あなたの周りに、「バレエにはなんとなく興味はあるんだけど、でも…」と重い腰のあがらない人はいないだろうか。そんな彼らを誘うなら、牧阿佐美バレヱ団が幅広い観客に劇場に足を運んでほしいと企画したこの公演はどうだろう。バレエの多彩な魅力が一夜にして味わえるだけでなく、男性ヴォーカルグループの声も楽しめる、新しい感覚の公演だ。
第1部では、厳格なクラシックバレエの様式性で魅せる、華やかで祝祭性に溢れる 「ライモンダ」第3幕を上演。異国情緒も盛り込まれた色彩豊かな音楽は、グラズノフによる。 叙情性豊かで、甘く美しい旋律とバレエの華麗なる融合だ。

- 提供データ -

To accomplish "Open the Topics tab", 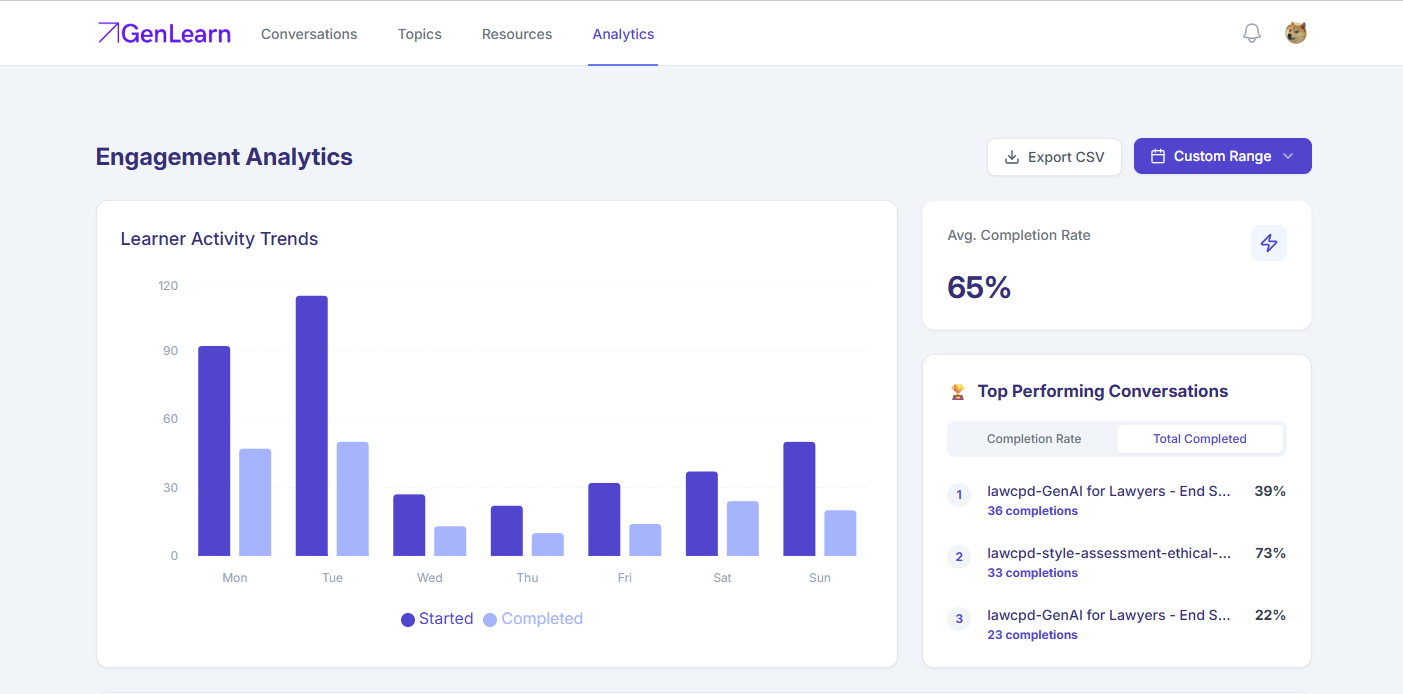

- 課題一覧 -
**1)** バレエ公演を紹介する文章の「あなたの周りに、「バレエには」から「しめる、新しい感覚の公演だ。」までをすべて書き写し、その中の「男性ヴォーカルグループ」を「男性合唱団」に変えてください。
**2)** バレエ公演を紹介する文章によると、第1部では何が上演されますか。

- 最終結果 -
**1)**
あなたの周りに、「バレエにはなんとなく興味はあるんだけど、でも…」と重い腰のあがらない人はいないだろうか。そんな彼らを誘うなら、牧阿佐美バレヱ団が幅広い観客に劇場に足を運んでほしいと企画したこの公演はどうだろう。バレエの多彩な魅力が一夜にして味わえるだけでなく、男性合唱団の声も楽しめる、新しい感覚の公演だ。

**2)** 「ライモンダ」第3幕です。